Chimacum Corner is more than just the busiest intersection in Jefferson County. It’s a yellow-walled farmstand where tomatillos from Finnriver Farm meet Roma tomatoes from SpringRain and where bread from Pane D’Amore bakery can find Cape Cleare tuna or cheese from Mt. Townsend Creamery. And it’s where locals can find the ever-growing bounty of the local farms and fisheries.
The market is just two years old. And with the motto “Eat your food from here” it grew out of a need for the small-scale producers in the region to reach customers outside the farmers’ markets. Rather than one day a week at the farmers’ market stalls, customers can find local produce at the corner whenever they want.
Because it’s a sign of the evolution of the local food scene, it’s a necessary stop on a recent tour of the area with Laura Lewis ’96, the Jefferson County director of WSU Extension. The county is an interesting mix of people. Long-time farmers and residents intermingle with newly relocated and often active retirees who chose the area for its beauty, outdoor offerings like hiking, gardening, and sailing, and the bounty from the area farms.
“And look at the things we have,” says Lewis as we walk past the kimchee and hard ciders to peruse the free-range chicken, grass-fed beef and organic eggs. But there’s still more to come.
Last spring, WSU hosted a meeting for Washington’s farmers from both Eastern and Western Washington and vendors to talk about WSU’s organic research efforts and what the college should be pursuing and supporting. “What is it that you want?” Dan Bernardo, dean of the College of Agricultural, Human, and Natural Resource Sciences, asked the group gathered in Seattle.
“We’re looking for a return to food with a sense of place,” said Denise Breyley, Whole Foods’s “local forager.” She regularly traverses our region from Oregon to British Columbia in search of new, fresh, and local products, from line-caught tuna to locally-roasted nuts. Her customers have some definite desires. “There is a shift in the culture,” she said. “More people are interested in knowing how the animals are cared for, how the environment is considered.”
Trudy Bialic, the director of consumer affairs for PCC Natural Markets said the shoppers are interested in diversity, “in the unusual and the varietal,” she said.
The group, which included farmers from the Columbia Basin and Skagit Valley, also mentioned an interest in seeds and plants bred or selected to match our state’s microclimates.
Lewis, who was at the meeting, saw many links from what the attendees were saying with what was going on out on the Olympic Peninsula.
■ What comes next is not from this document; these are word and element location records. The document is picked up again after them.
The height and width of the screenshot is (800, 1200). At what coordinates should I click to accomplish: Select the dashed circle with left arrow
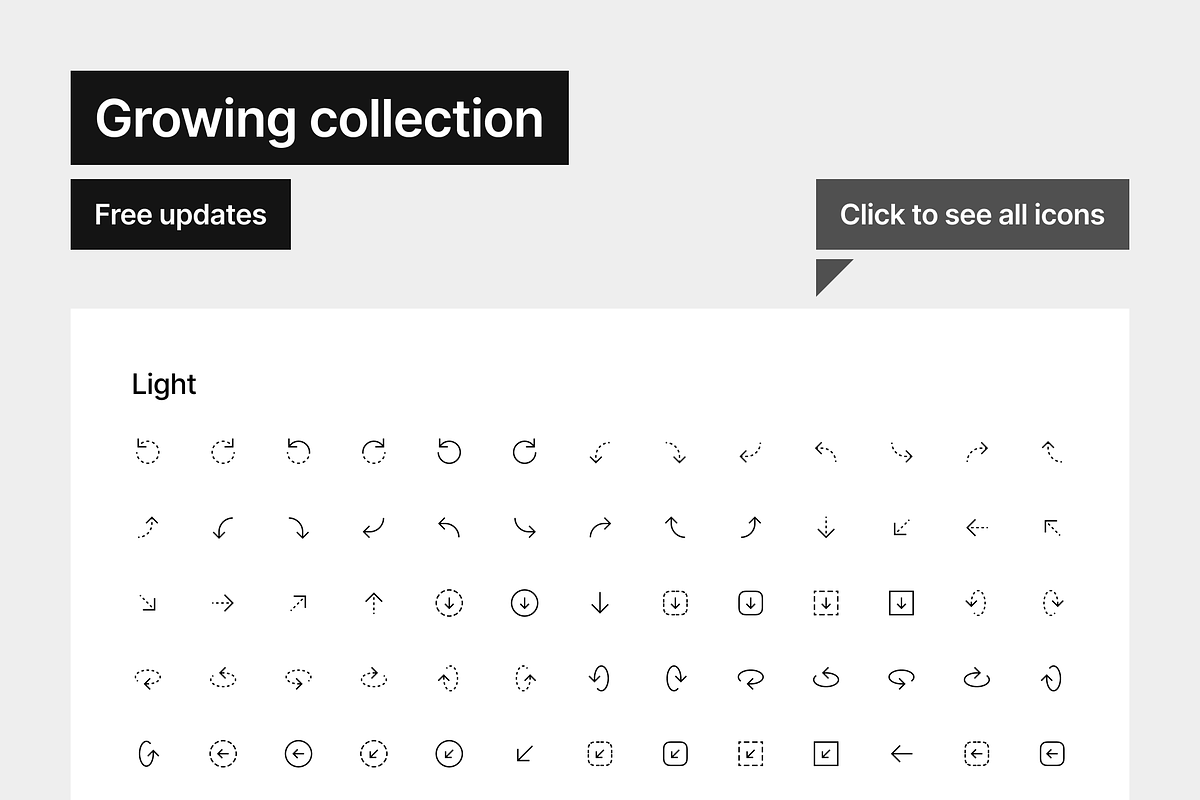click(x=222, y=754)
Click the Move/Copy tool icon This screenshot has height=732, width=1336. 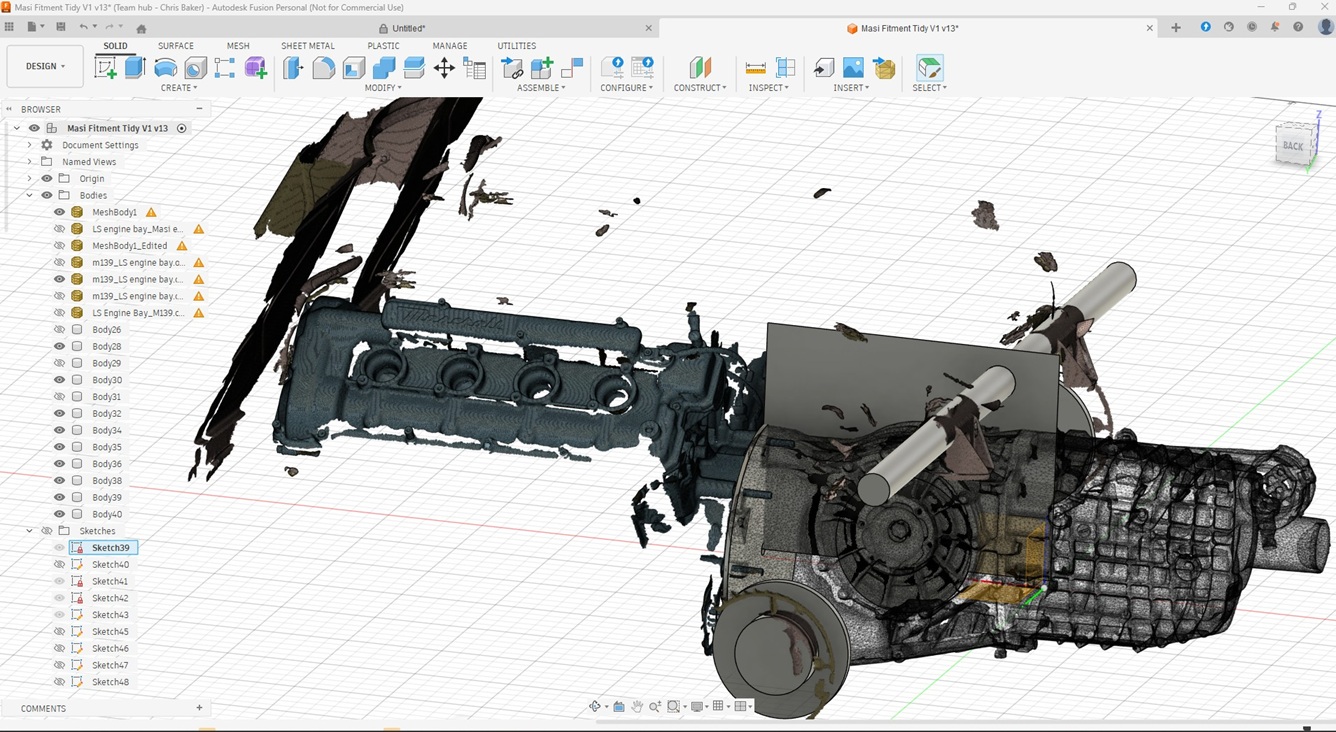point(444,68)
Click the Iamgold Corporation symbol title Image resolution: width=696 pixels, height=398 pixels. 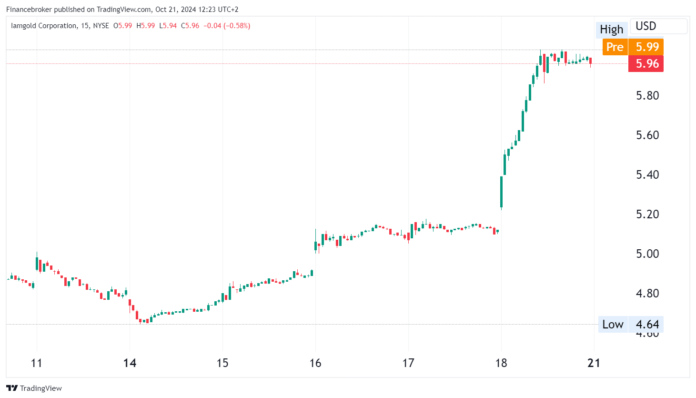click(43, 26)
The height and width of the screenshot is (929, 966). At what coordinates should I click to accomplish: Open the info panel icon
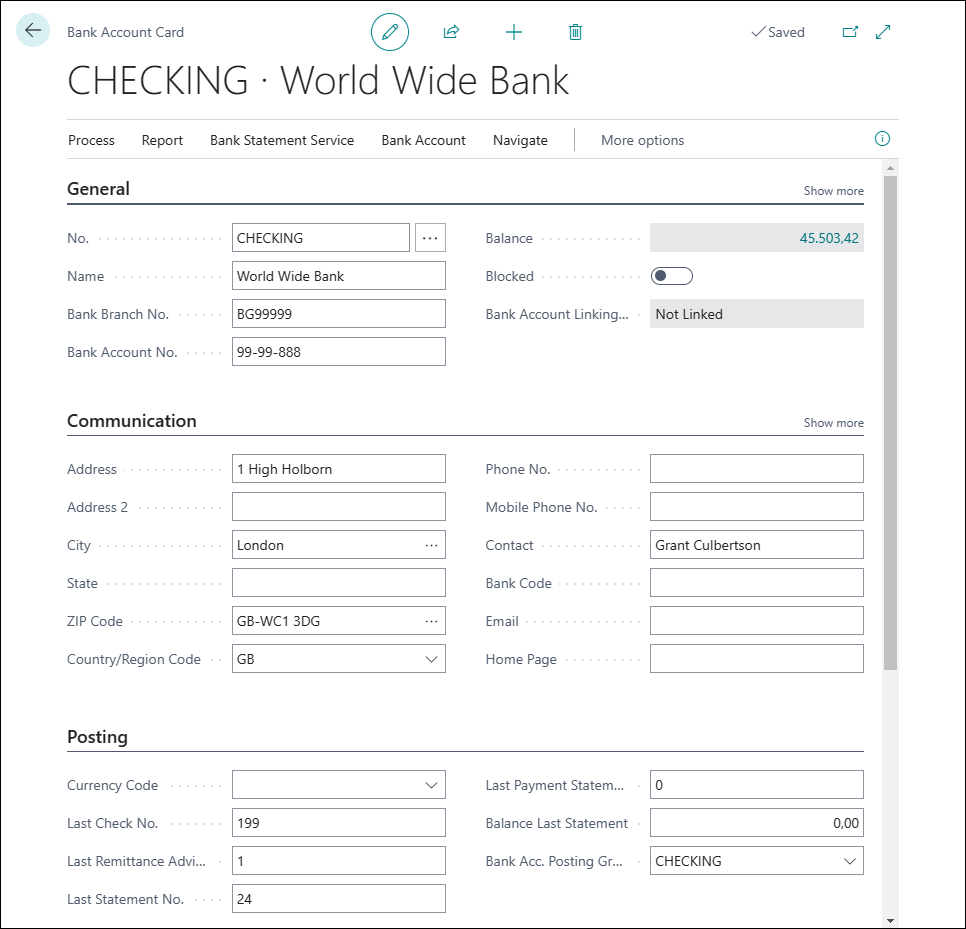click(882, 139)
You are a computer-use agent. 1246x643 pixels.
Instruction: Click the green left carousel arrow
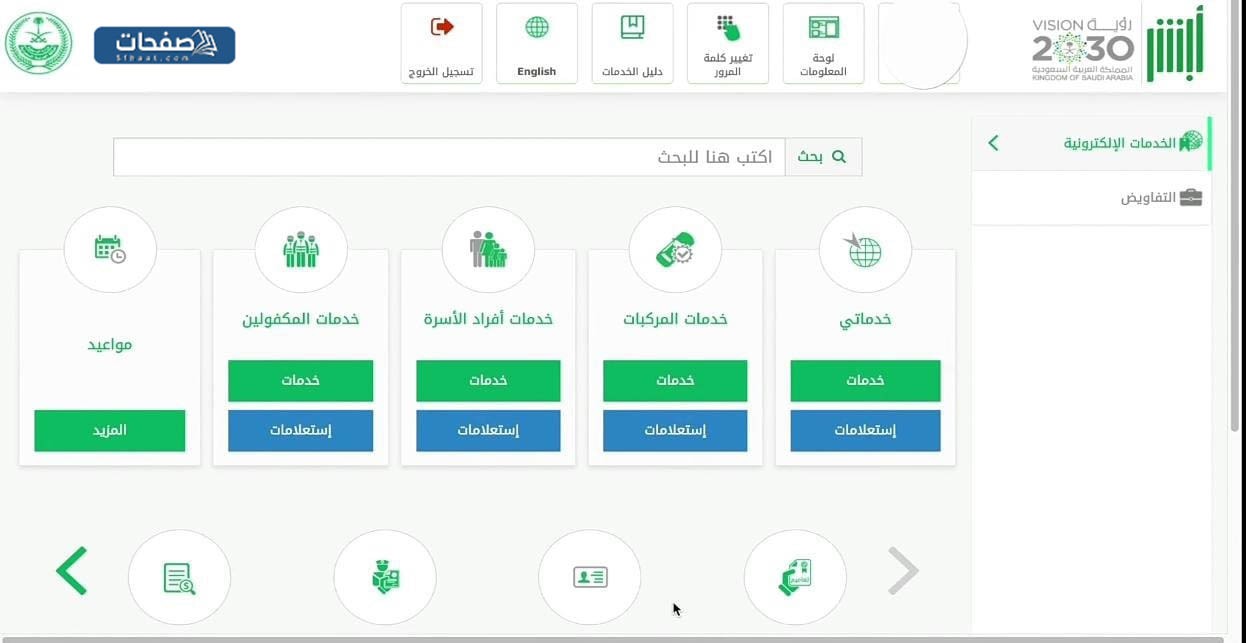pyautogui.click(x=72, y=571)
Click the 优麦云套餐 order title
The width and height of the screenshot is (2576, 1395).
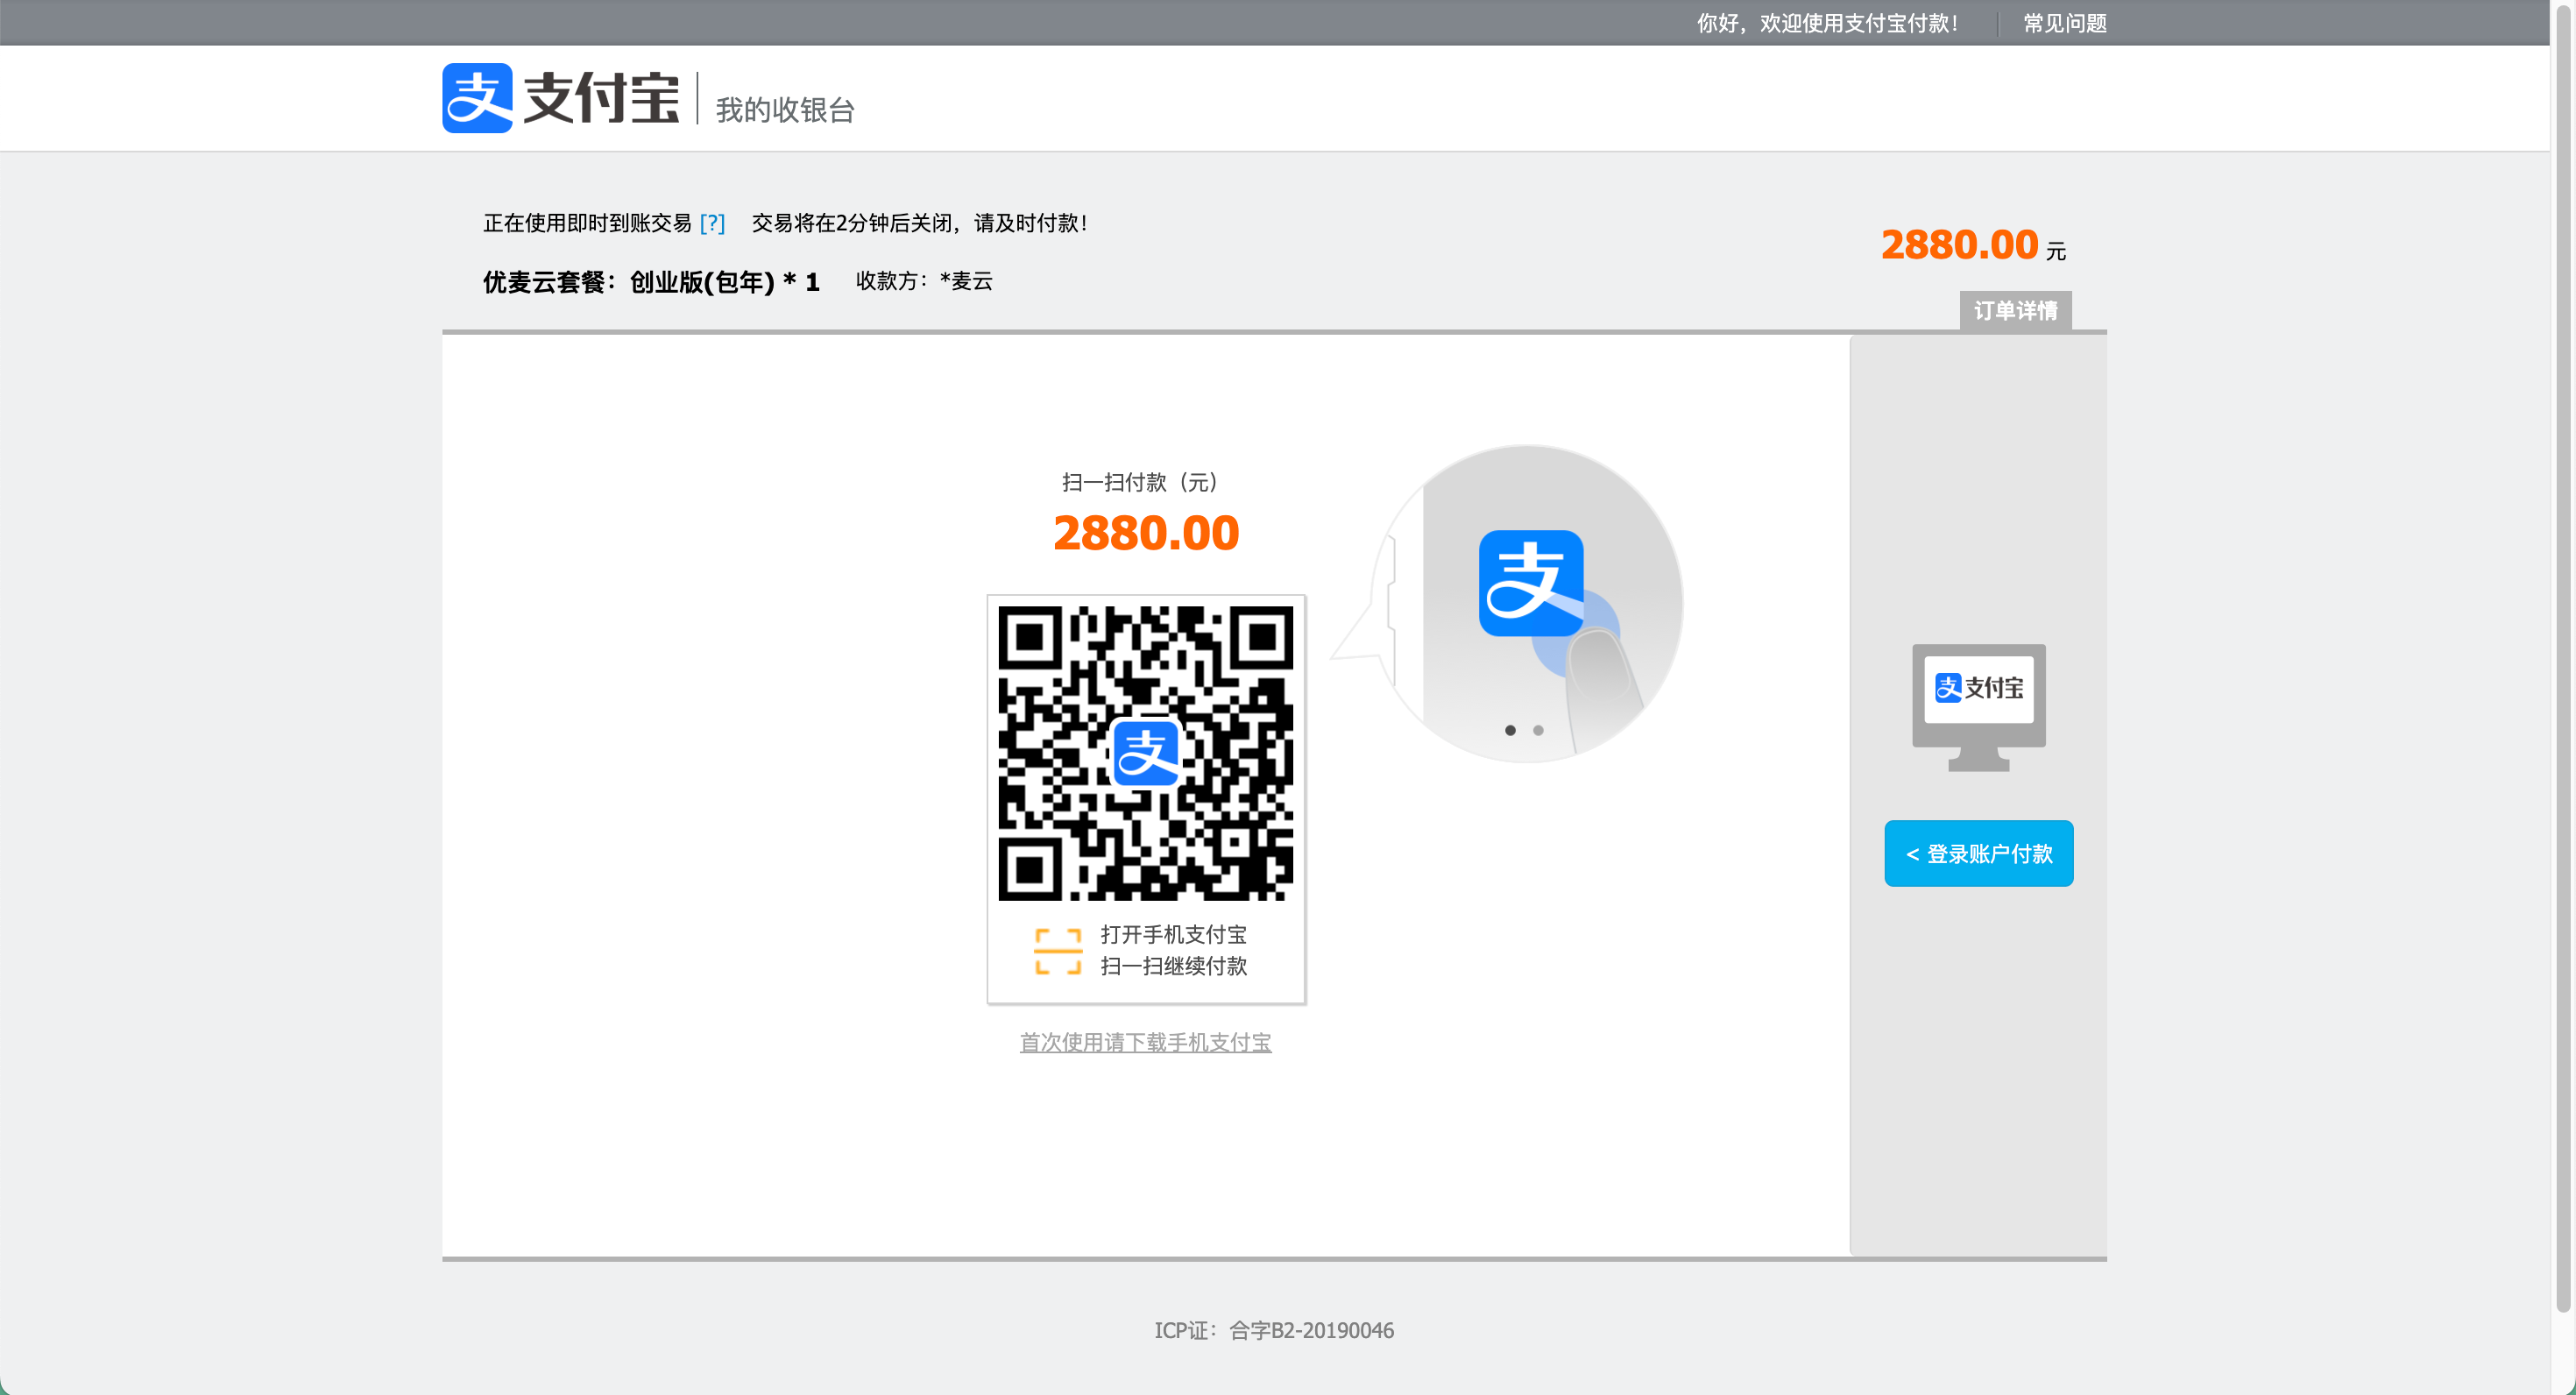(x=650, y=282)
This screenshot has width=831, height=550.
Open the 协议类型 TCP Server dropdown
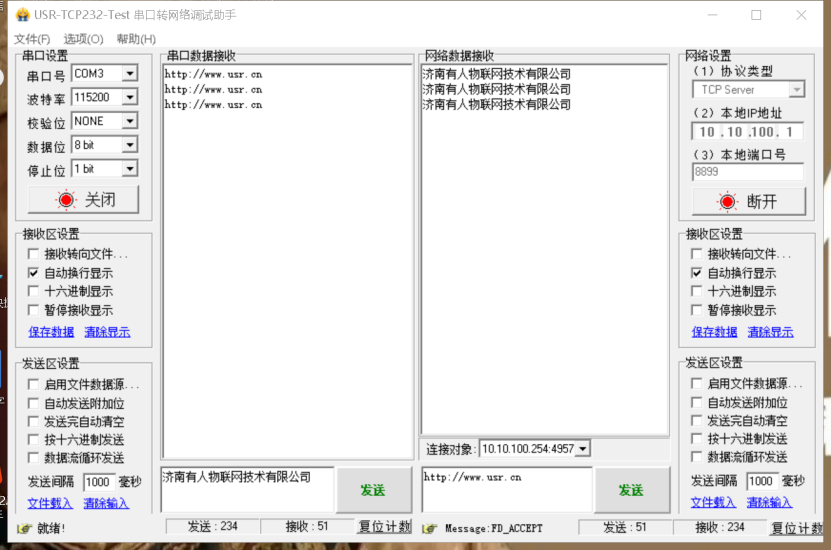pyautogui.click(x=796, y=90)
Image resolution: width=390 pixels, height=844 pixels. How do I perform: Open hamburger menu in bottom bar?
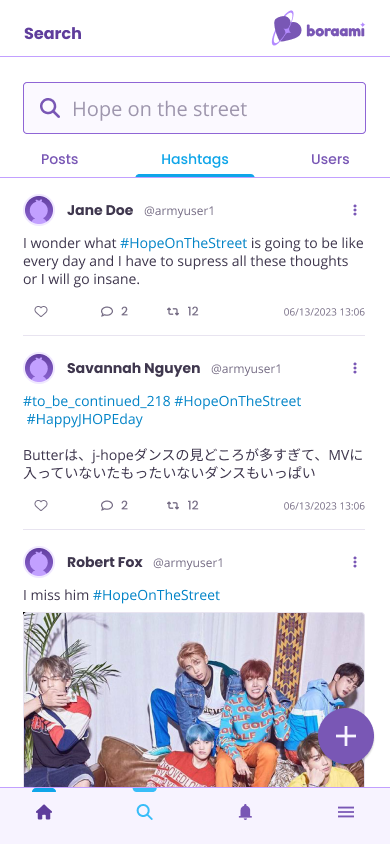click(x=346, y=812)
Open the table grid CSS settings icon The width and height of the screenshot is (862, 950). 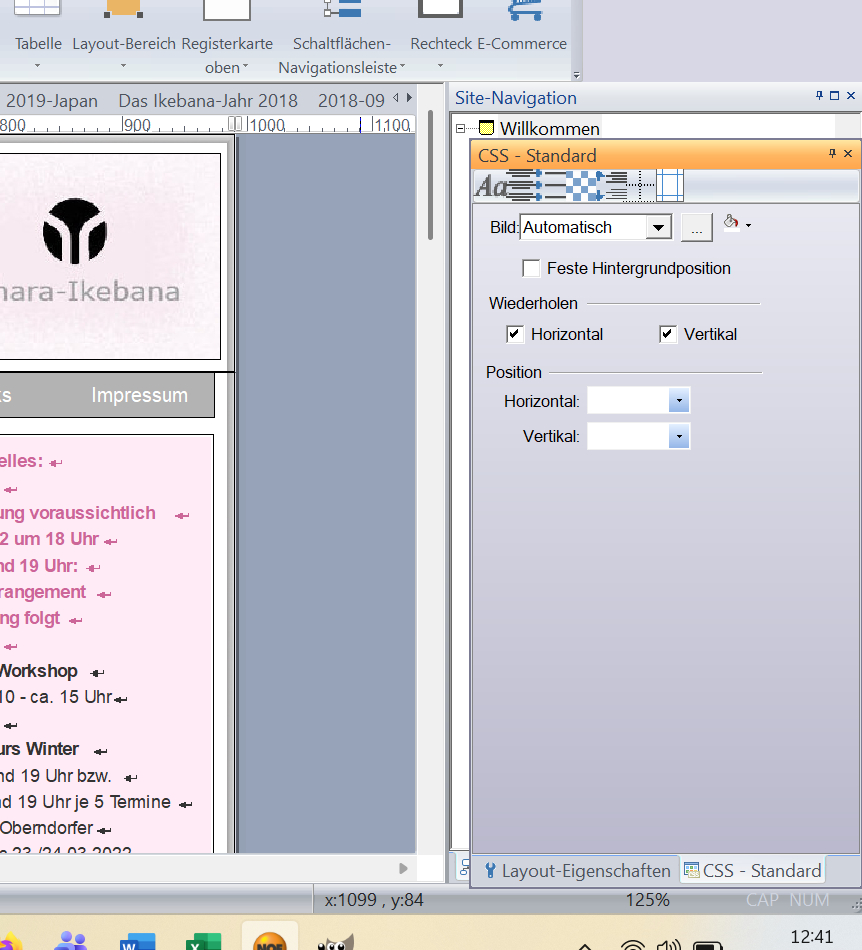(669, 186)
Jefferson County’s high resident demand for local food is met by a steadily rising number of local producers as well as an increase in households growing their own food.
Tapping into these communities, John Navazio, a WSU plant breeding and seed specialist and author of The Organic Seed Grower, works with Clallam and Jefferson County farmers to find varieties that do best in those climates– right now some of the key crops are squash, chicory, and carrots. They’re testing established and heirloom varieties, as well as making unique selections to find what does best where. Navazio is also leading an effort to help farmers do their own on-farm plant breeding for organic produce.
This is really local, says Lewis. Even a few miles make a difference. Look at the rainfall, she says. Port Townsend gets 16 to 18 inches of rain, where Quilcene can get up to 60. “We’re not a Mediterranean climate, but we’re not maritime West Coast,” she says. “We’re a hybrid of the two.”
Just a few miles up the road from the Chimacum farmstand is what may be WSU’s newest tool for working with the local food economy—Twin Vista Ranch, a 30-acre farm on a hillside above Mystery Bay. Owner Lisa Painter is retiring from ranching and will donate the property where she and her partner Jeanne Clendenon, who died in 2011, had lived and worked for 40 years. “It was wonderful,” she says. “We worked hard and we loved it. We knew that a lot more could be done with the land.” She doesn’t want to see the property broken up into lots or turned into vacation condos, she says. Instead, in the hands of WSU, it can be a place for farming and learning, a resource for the community.
In addition to the ranch’s existing heirloom apple orchard, cattle operation, barns, and gardens, “we can use it to create a germplasm hub for the peninsula,” says Lewis. “It’s a place where we could potentially curate and store species.”
“Farmers on the peninsula want to have a really diverse agriculture system,” says Lewis. “That includes multiple varieties within a species.” And overall, the area is at an interesting point. Since the farms are about 50 miles and a ferry ride to another customer base in Seattle, “we have so much potential growth in front of us.”